最初の話がひねりのないマジメなファンタジーだったので少し腰が引けたのだが、
2番目と3番目が森見登美彦らしい、ユーモラスな、イメージの膨張。これこれ、と思って嬉しくなった。
そしたらその後はマジメなファンタジーに着地したので、おやおやと思った。
でも2と3を読んだ後だから、それもまた良し、と受け入れられた。
多分、間に狂言パートがなかったらちょっと不満だったろうな。
わたしがまず一番に森見登美彦に求めるのはユーモアだからして。
そういう意味では今回の構成は大成功だったと思う。
この人の書くものはほんとに色彩が豊かですよねえ。
今回は特に。万華鏡というタイトルがこの話にはぴったりだね。
やっぱりタイトルはこういう風に内容を表してくれると嬉しい(よ、恩田陸!)。
絢爛たる祭りの夜が――多分実際よりも絢爛豪華に――繰り広げられる。
表紙の色もきれい。祭りの夜の高ぶる気持ちを思い出させる。
森見登美彦の作品は寂しいノスタルジーと混沌のエネルギーと色彩とユーモアで出来ている。
ゆえに祭りの夜の話といったものはぴったりだと思う。
目下わたしはこの人が作家として一押しかもな~。まあわたしの眼力はそこまで大したもんじゃないけど。
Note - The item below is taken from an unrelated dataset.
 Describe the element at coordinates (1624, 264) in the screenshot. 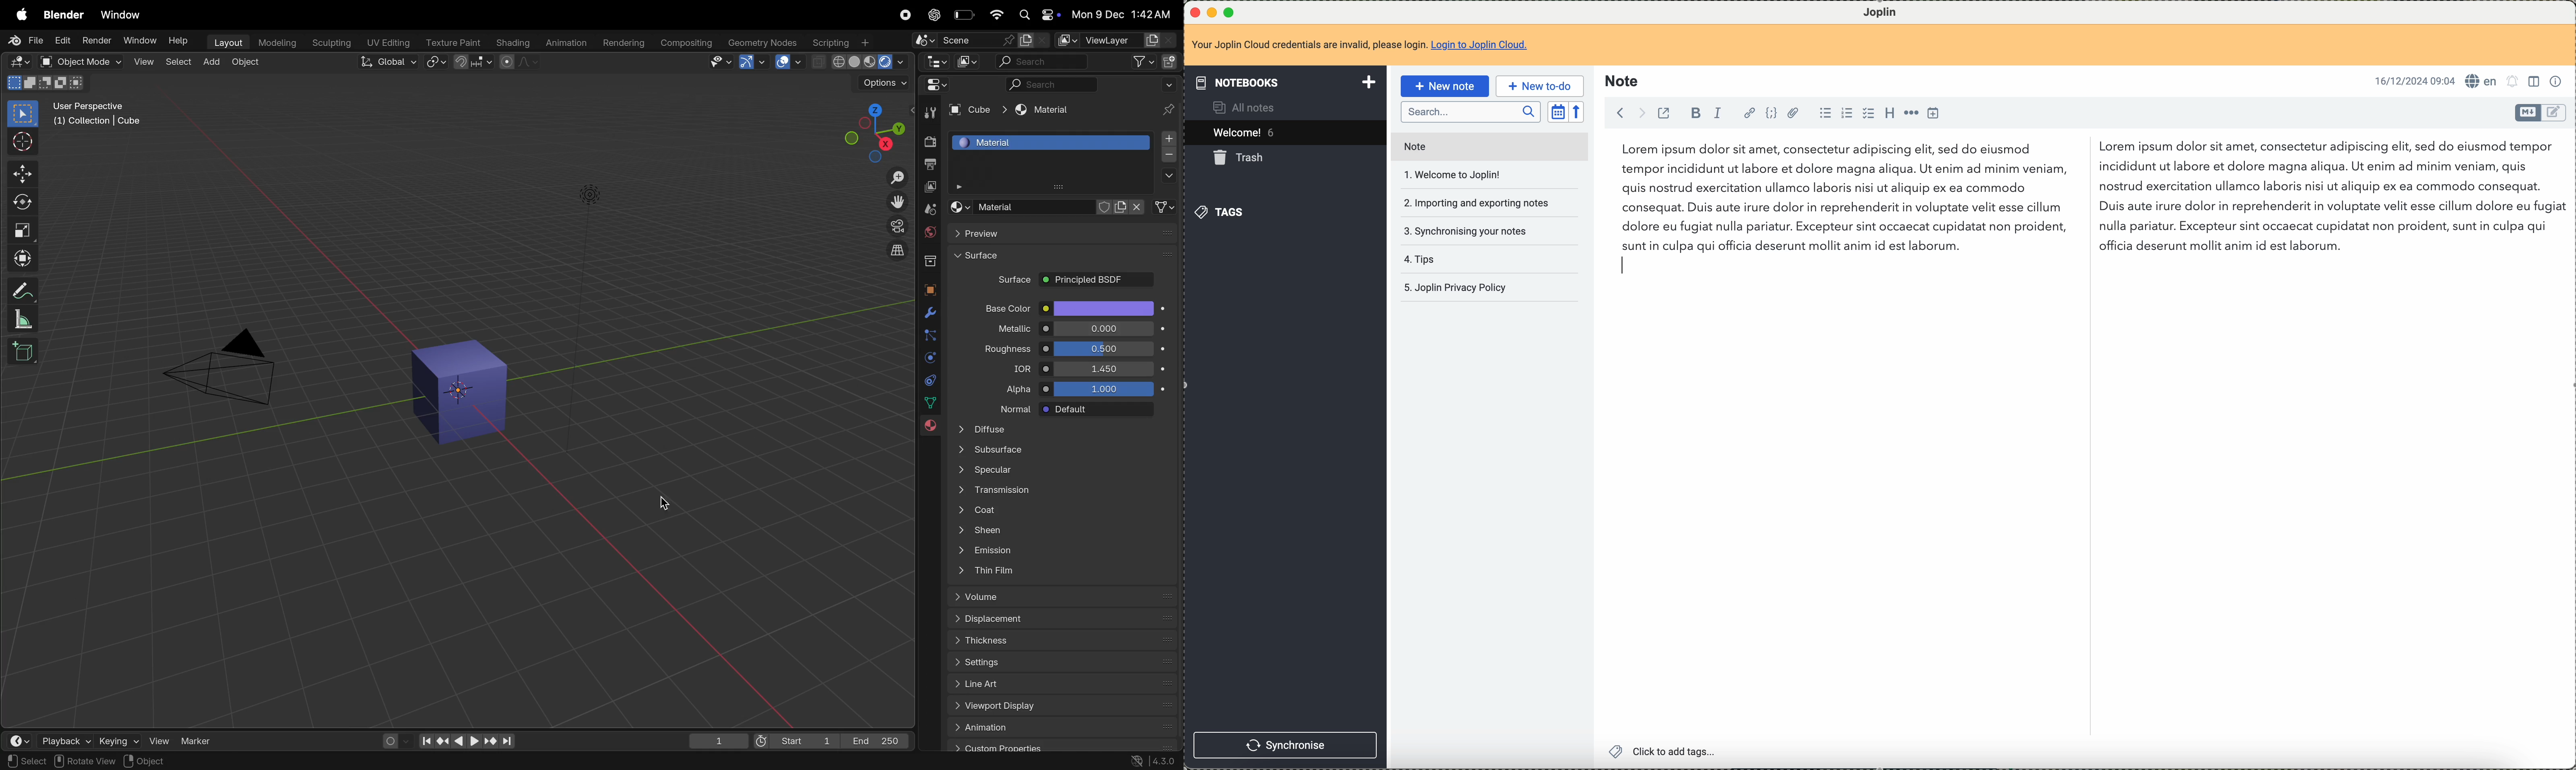

I see `text cursor` at that location.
シリアス系とガッツリ系と恋愛系という王道を眼中に入れてないという時点で、
そもそも好みがすごく偏ってるし。
![]() 【楽天ブックスならいつでも送料無料】宵山万華鏡 [ 森見登美彦 ] |
森見登美彦にはがんばってほしいのである。もうちっとばかり発表ペースを上げてくれると嬉しいがなあ。